Salvini: governo era fermo, non rispondo a insulti di Conte

Afe

Roma, 21 ago. (askanews) - "Abbiamo fatto questa scelta perchè il governo era fermo da troppo tempo: i no e i litigi superavano i sì e le cose da fare". Lo ha detto il ministro dell'Interno Matteo Salvini, intervistato al Tg5.

"Abbiamo messo a disposizione sette ministeri - ha aggiunto - nelle mani del popolo italiano. Potevamo stare tranquilli e tirare a campare però un governo che non fa, che blocca, un governo dei no non fa il bene dell'Italia. La via maestra sono le elezioni, il popolo deve scegliere che idea di Italia vuole".

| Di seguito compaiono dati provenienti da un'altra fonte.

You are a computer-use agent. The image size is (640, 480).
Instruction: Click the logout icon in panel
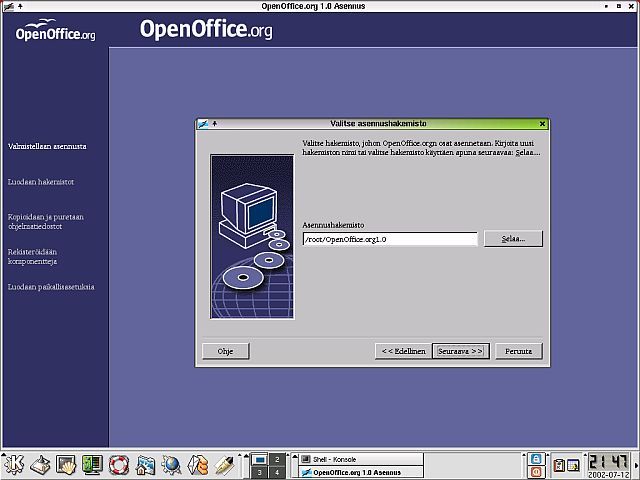tap(536, 472)
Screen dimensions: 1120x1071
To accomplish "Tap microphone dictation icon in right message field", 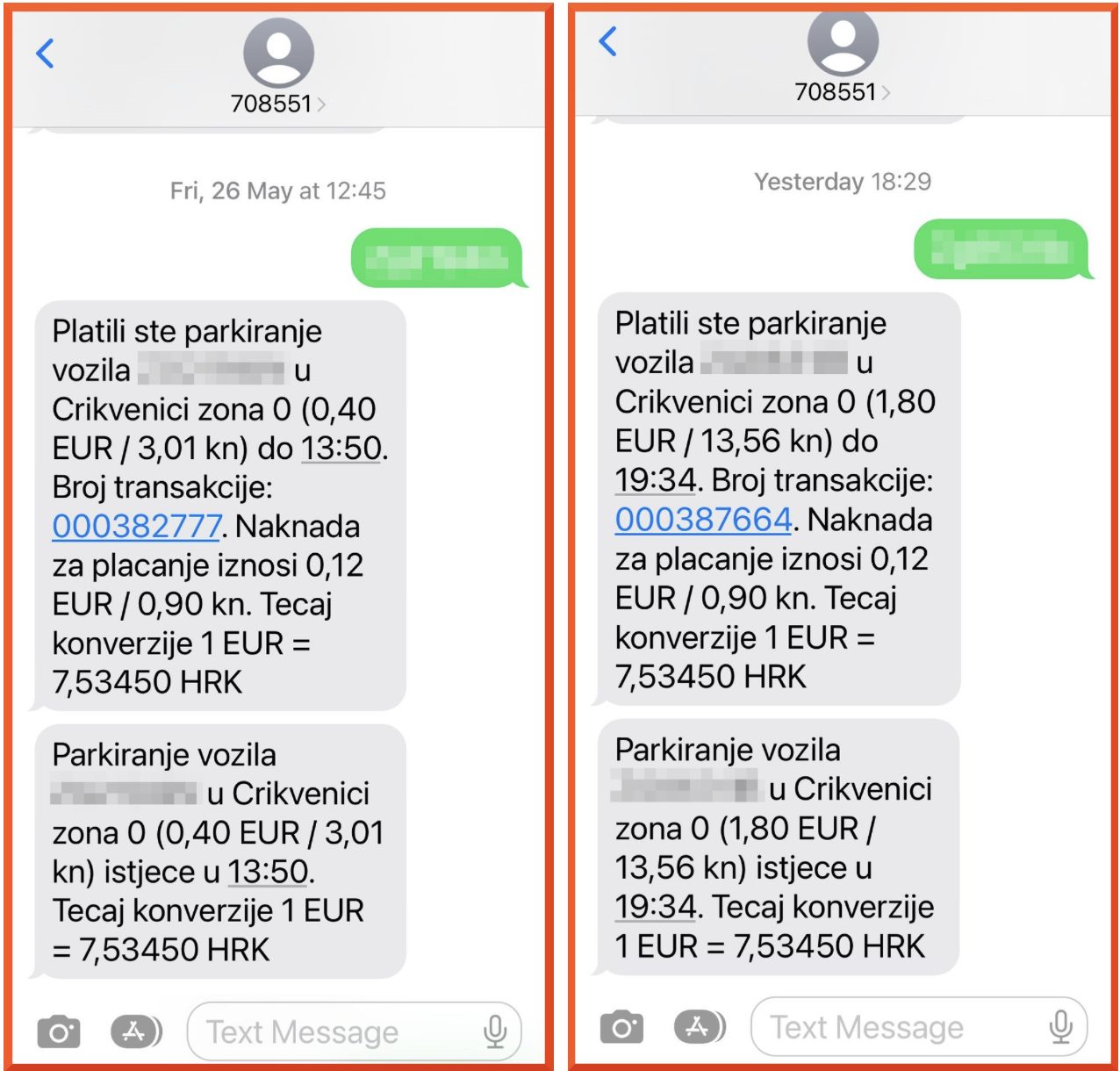I will [1060, 1026].
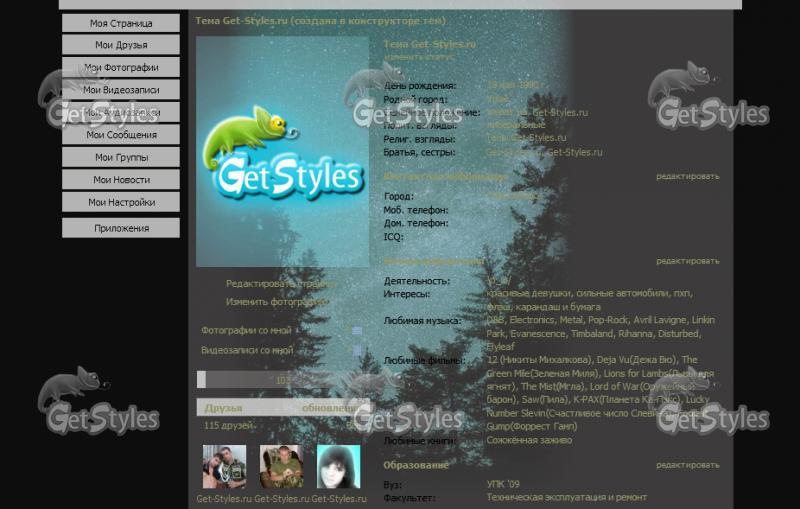Open second friend's avatar in camouflage

[x=281, y=466]
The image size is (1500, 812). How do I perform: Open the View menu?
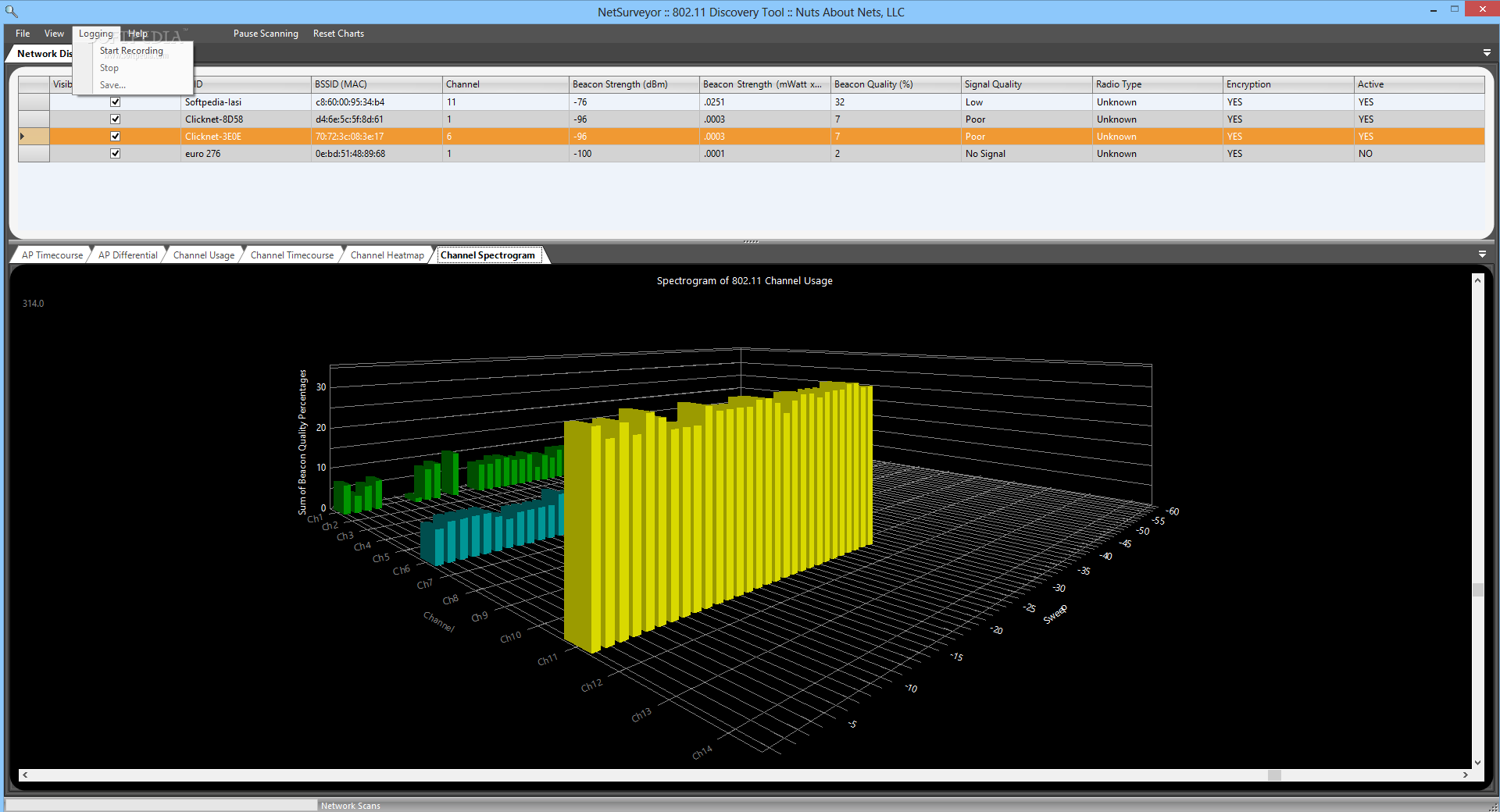54,34
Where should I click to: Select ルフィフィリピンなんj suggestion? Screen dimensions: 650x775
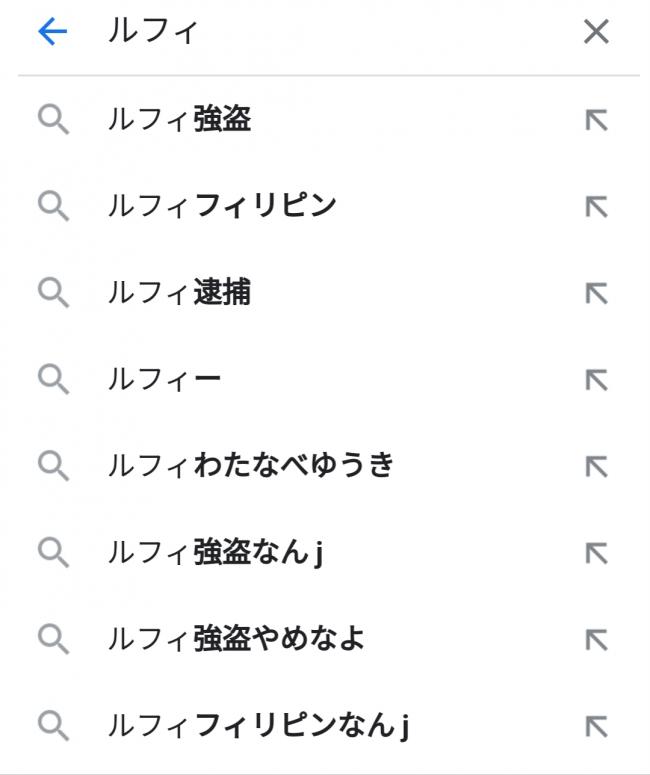click(x=325, y=726)
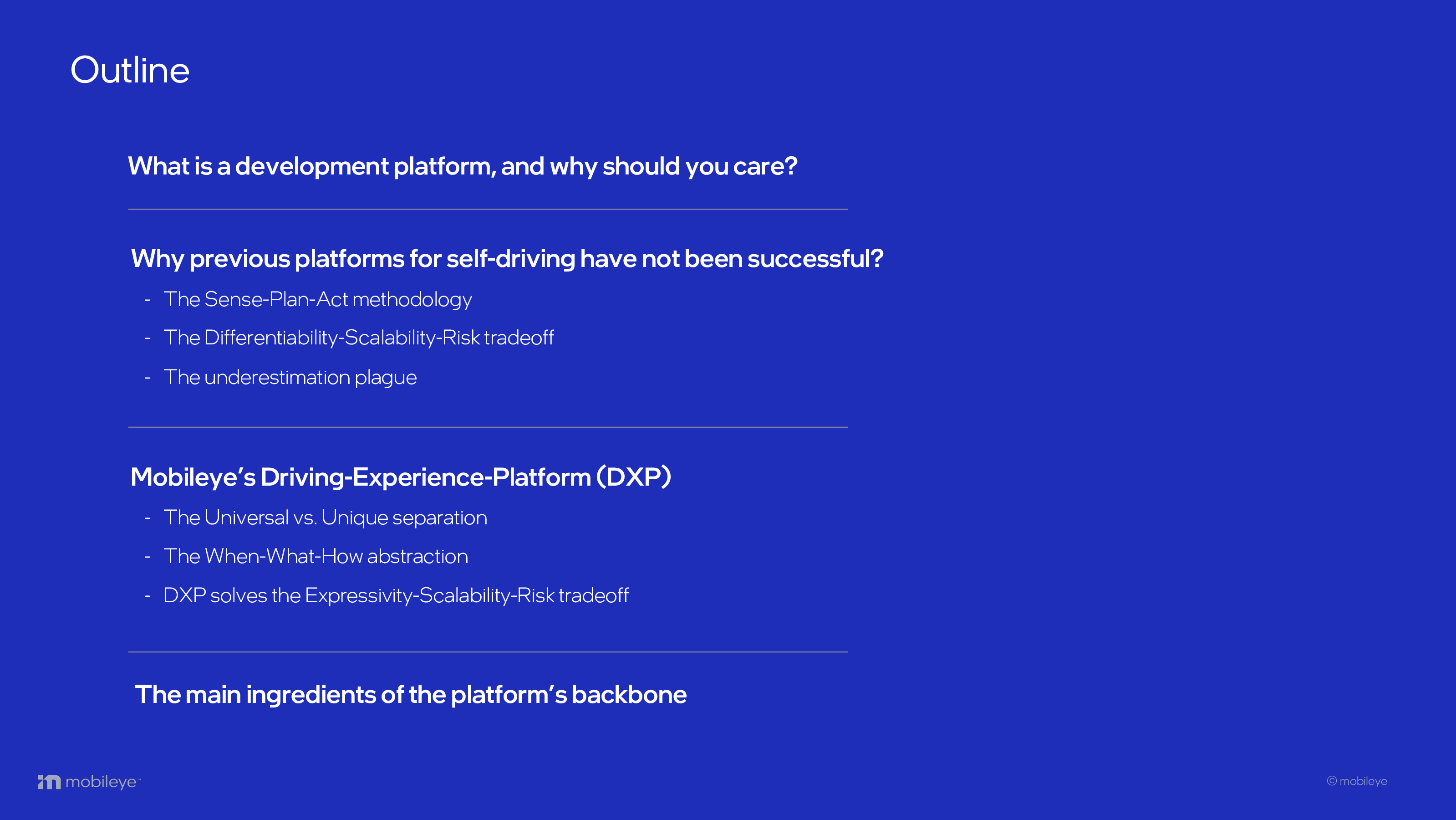Click the previous self-driving platforms heading

tap(507, 258)
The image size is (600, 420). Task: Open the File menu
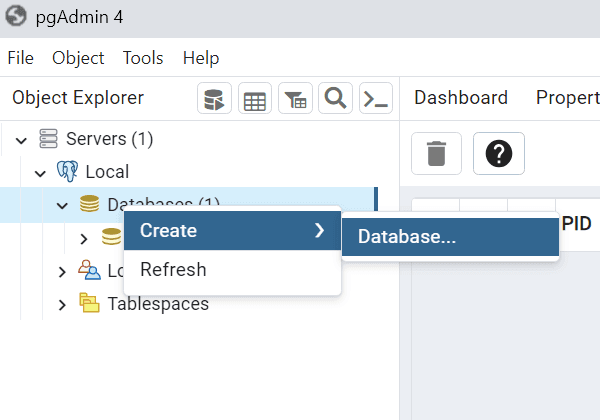click(x=21, y=58)
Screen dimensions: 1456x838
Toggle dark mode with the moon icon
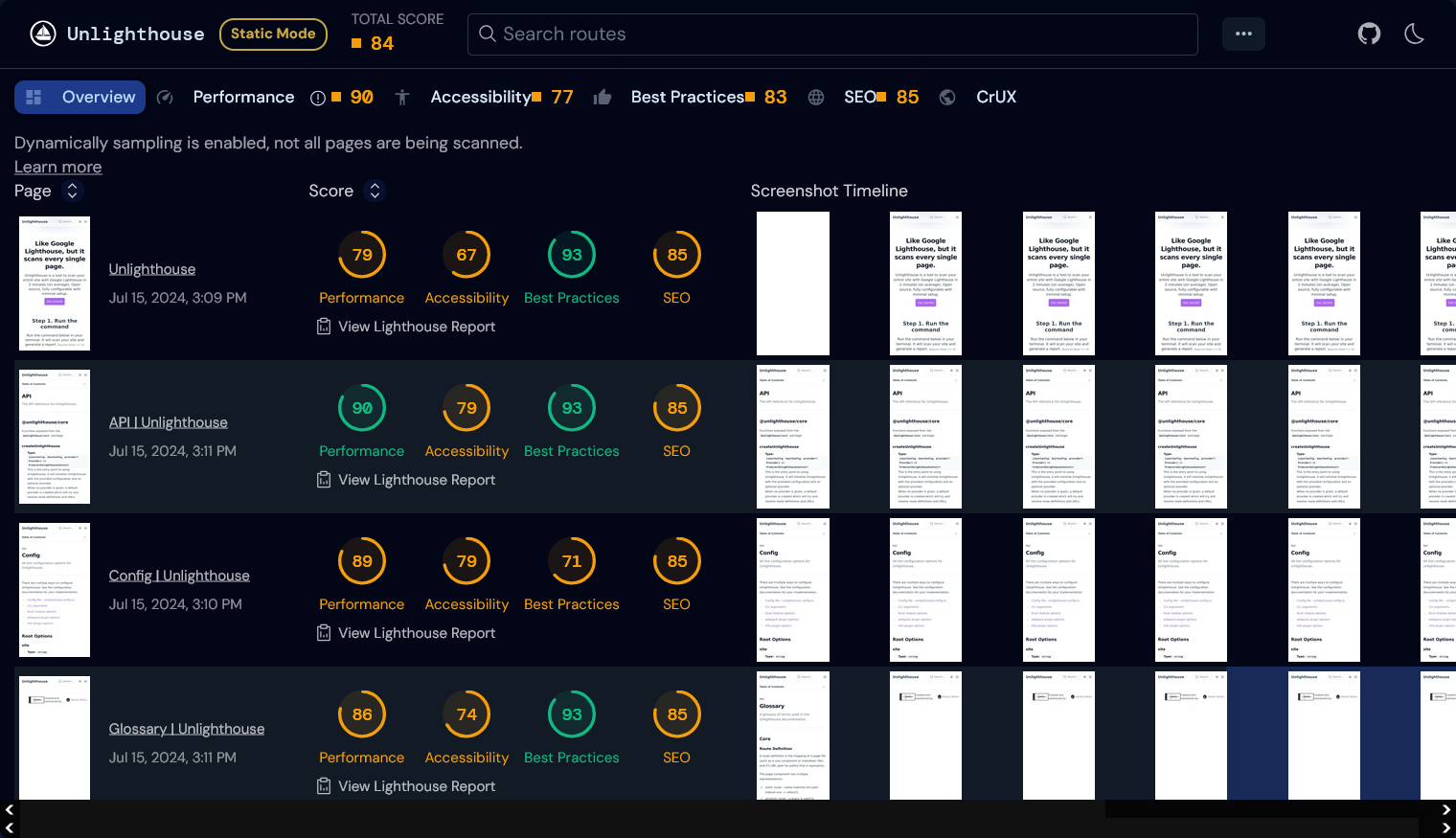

Ieri il premier Giuseppe Conte ha avuto toni molto duri nei suoi confronti. "Mi dispiace - assicura Salvini - non risponderò mai all'insulto e non rinnegherò quanto fatto di buono in questi mesi. Da ministro dell'Interno sono orgoglioso della nostra squadra: l'Italia è un Paese più sicuro, con meno mafia, meno droga, meno immigrati clandestini. Parole di insulto per Di Maio e Conte non le avrò mai. Dal presidente del Consiglio mi sarei aspettato un tono diverso ma ognuno fa come crede".